J’ai l’esprit embué. C’est fréquent. Mais plus encore aujourd’hui. Je me suis levée la tête dans le cake. Je suis une femme polie : j’aime pas dire de gros mots. Ou alors, juste pour faire genre. Pour prouver que vraiment, vraiment, je suis fâchée. Il faut avouer aussi que j’aime me montrer à mon avantage. On ne se refait pas… et puis, je suis arrivée à un âge où le temps grignote notre apparence alors que nous, nous ergotons sur chaque minute qui passe. Je cours tout le temps. Tout le temps, parce qu’au moins, cela signifie que je suis vivante. Que je suis toujours dans le coup.

 

Je suis une hyper woman et fière de l’être ! Alors, mon miroir, c’est le reflet de mon âme. Il me raconte encore de jolies choses. Bon, d’accord, c’est à grand coup de crèmes bien chères et une palette de couleurs qui rendrait n’importe quel peintre fou de jalousie.

 

Ainsi, aujourd’hui matin, lorsque j’ouvre un œil à ma rencontre et que je ne m’y trouve pas, je reste bêtement à ne pas me regarder.
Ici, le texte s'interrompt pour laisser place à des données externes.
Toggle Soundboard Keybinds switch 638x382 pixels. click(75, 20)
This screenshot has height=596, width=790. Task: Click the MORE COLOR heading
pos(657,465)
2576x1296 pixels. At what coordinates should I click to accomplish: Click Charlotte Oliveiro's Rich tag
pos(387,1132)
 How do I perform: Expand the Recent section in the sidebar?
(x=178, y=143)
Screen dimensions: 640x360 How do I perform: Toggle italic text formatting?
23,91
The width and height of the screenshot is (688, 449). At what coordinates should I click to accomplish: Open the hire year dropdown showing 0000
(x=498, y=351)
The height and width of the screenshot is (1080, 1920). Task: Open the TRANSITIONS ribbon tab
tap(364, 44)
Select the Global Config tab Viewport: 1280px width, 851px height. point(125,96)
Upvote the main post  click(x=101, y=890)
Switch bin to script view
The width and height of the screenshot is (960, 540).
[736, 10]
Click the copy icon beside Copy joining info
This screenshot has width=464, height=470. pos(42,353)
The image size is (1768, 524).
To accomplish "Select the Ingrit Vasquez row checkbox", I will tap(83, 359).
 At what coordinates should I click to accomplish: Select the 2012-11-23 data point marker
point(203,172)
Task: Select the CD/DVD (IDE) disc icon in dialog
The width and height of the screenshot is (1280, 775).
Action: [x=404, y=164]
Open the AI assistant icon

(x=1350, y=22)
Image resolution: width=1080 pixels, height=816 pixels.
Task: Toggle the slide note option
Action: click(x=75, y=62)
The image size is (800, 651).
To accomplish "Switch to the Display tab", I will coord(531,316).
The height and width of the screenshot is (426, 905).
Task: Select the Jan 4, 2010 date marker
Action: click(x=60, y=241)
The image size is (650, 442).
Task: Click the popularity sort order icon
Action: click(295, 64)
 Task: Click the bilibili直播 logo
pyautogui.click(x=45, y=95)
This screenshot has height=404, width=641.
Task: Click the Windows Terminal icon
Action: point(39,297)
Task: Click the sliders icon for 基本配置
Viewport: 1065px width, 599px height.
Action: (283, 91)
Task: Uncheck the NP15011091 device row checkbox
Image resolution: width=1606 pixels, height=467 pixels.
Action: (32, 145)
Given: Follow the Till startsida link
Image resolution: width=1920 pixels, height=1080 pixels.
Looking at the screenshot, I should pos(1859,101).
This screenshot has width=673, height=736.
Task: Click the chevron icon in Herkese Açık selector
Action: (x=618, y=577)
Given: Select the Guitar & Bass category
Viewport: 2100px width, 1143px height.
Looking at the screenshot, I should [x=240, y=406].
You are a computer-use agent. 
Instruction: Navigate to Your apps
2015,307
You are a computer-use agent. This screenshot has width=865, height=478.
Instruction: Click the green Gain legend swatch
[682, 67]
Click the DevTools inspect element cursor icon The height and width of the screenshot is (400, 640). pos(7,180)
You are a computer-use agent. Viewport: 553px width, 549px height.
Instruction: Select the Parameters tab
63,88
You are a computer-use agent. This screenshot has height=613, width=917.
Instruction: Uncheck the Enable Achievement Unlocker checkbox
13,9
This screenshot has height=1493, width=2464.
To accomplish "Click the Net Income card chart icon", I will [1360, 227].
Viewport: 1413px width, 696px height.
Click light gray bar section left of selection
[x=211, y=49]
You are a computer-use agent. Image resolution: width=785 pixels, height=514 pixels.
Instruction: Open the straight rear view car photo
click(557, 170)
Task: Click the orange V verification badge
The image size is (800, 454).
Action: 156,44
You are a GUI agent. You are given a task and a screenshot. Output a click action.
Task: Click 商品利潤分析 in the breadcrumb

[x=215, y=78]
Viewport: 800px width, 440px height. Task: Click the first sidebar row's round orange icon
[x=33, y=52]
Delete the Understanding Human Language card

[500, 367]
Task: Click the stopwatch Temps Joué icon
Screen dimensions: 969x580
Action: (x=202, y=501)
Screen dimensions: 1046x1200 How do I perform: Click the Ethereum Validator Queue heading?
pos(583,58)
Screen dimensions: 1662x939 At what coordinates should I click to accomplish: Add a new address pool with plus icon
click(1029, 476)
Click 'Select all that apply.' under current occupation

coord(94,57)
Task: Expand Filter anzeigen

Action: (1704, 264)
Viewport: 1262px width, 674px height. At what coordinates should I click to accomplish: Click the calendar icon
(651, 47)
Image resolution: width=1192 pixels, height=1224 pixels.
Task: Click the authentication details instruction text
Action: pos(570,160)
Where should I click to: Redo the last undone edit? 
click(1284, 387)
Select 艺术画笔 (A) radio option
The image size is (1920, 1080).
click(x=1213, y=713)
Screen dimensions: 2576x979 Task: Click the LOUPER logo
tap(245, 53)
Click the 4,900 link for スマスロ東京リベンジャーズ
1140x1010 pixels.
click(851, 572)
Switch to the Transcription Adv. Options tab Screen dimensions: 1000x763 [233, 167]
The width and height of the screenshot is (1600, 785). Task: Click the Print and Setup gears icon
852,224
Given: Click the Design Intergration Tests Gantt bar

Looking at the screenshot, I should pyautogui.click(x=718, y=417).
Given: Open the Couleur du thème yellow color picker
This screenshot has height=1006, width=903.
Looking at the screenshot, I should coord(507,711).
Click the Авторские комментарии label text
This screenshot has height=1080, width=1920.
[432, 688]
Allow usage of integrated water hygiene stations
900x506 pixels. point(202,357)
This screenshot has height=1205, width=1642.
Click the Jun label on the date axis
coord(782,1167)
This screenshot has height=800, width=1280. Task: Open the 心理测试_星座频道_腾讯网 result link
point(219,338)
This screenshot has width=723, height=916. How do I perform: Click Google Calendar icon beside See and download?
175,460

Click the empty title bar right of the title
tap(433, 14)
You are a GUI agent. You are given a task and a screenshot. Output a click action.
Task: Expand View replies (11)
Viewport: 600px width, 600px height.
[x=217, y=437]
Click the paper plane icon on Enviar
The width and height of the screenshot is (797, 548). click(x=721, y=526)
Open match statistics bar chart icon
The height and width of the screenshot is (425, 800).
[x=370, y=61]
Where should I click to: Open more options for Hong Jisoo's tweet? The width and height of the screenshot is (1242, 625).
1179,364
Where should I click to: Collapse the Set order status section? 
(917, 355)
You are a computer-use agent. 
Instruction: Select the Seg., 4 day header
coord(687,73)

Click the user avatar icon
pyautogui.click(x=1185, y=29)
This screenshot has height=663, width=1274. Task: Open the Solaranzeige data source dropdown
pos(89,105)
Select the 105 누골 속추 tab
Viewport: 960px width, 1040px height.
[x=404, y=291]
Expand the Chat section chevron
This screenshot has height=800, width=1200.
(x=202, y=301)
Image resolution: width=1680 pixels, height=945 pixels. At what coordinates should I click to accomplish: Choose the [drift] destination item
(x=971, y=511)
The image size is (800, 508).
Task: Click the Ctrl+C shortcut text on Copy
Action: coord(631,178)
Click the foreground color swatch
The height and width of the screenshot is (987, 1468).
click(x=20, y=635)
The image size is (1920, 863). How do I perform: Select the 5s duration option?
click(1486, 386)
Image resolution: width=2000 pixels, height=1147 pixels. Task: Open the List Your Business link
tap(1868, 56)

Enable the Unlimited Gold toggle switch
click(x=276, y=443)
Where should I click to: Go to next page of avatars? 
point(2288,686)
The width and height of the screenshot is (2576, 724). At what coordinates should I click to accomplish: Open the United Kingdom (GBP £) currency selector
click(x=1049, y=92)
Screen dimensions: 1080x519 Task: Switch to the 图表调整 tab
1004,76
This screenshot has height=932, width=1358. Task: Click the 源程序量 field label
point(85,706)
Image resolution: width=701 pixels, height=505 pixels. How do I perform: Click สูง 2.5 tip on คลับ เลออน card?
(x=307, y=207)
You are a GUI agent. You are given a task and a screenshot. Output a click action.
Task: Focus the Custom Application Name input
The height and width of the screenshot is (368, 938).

Il n’y a que du flou. Point de buée ! J’ai du brouillard dans ma tête. La tentation de redescendre et d’avaler un remède miracle me talonne. J’oscille entre me remettre au lit et jouer à faire semblant. Parfois, ça marche… Mais voilà… je suis une femme raisonnable. Bien trop raisonnable. J’asperge mon visage d’eau fraîche, je l’essuie avec un coton « spécial beauté » afin de ne pas abîmer la délicate peau en dessous des yeux. Je ne veux pas avoir de cernes ! Ou tout du moins, juste « limiter » les dégâts. Oui… je suis arrivée à un âge où je dois limiter la décrépitude. De jour en jour, de plus en plus. C’est la vie.

 

Je vieillis.

Paraît que je vieillis bien...

C’est ce qu’ils disent. Les autres. Et lui, mon beau miroir.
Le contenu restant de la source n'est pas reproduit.